Child Welfare Virtual Expo 2020- Building Prevention-Centered Systems: Key Leadership, Workforce, and Community Roles in Shifting and Sustaining Culture

The theme of the fifth annual Virtual Expo “Strengthening Families Through Prevention and Collaboration”, will provide information and strategies to help agencies strengthen families, support implementation of the Family First Prevention Services Act (FFPSA), and create prevention-oriented child welfare systems that focus on keeping families together and improving the lives of children, youth, and families.

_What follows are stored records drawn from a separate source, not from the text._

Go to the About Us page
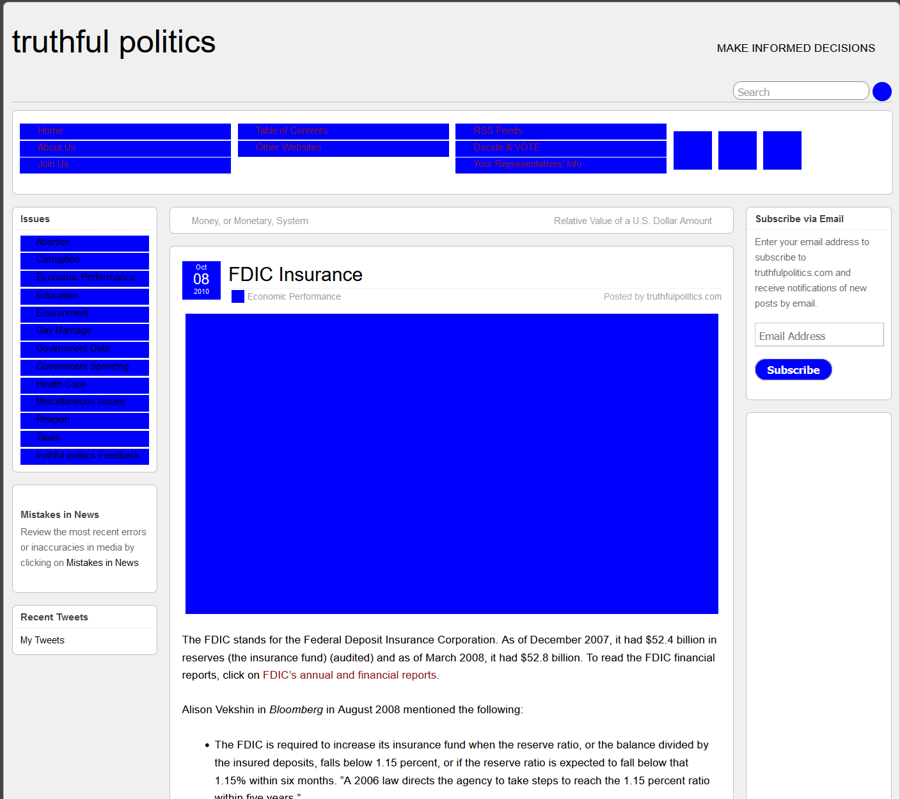The height and width of the screenshot is (799, 900). [56, 147]
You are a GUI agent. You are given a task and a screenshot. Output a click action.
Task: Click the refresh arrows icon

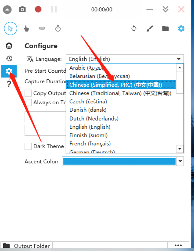click(134, 28)
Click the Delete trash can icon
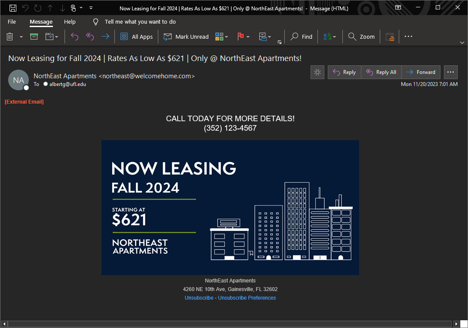 (x=10, y=37)
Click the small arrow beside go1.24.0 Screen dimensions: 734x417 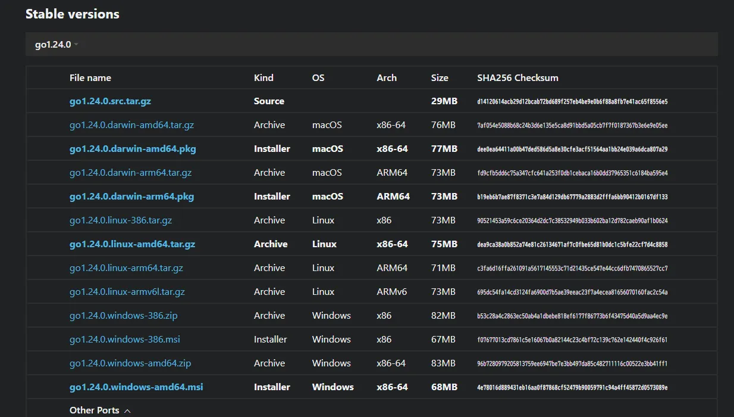click(x=77, y=45)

This session pairs child welfare leaders with community partners to showcase the importance of successful collaboration and engagement for implementing prevention-focused systems. Presentations focus on developing an agency culture and climate that support prevention to successfully implement the provisions of the Family First Prevention Services Act (FFPSA) and build a prevention continuum. Presenters will discuss strategies for building a prevention-focused agency culture and climate while simultaneously working on collaboratively spreading the vision for prevention beyond the borders of child welfare agencies and into the community. Presenters also will highlight examples of agency- and community-driven culture shifts and ways to develop the collaboration needed to sustain efforts in the long term.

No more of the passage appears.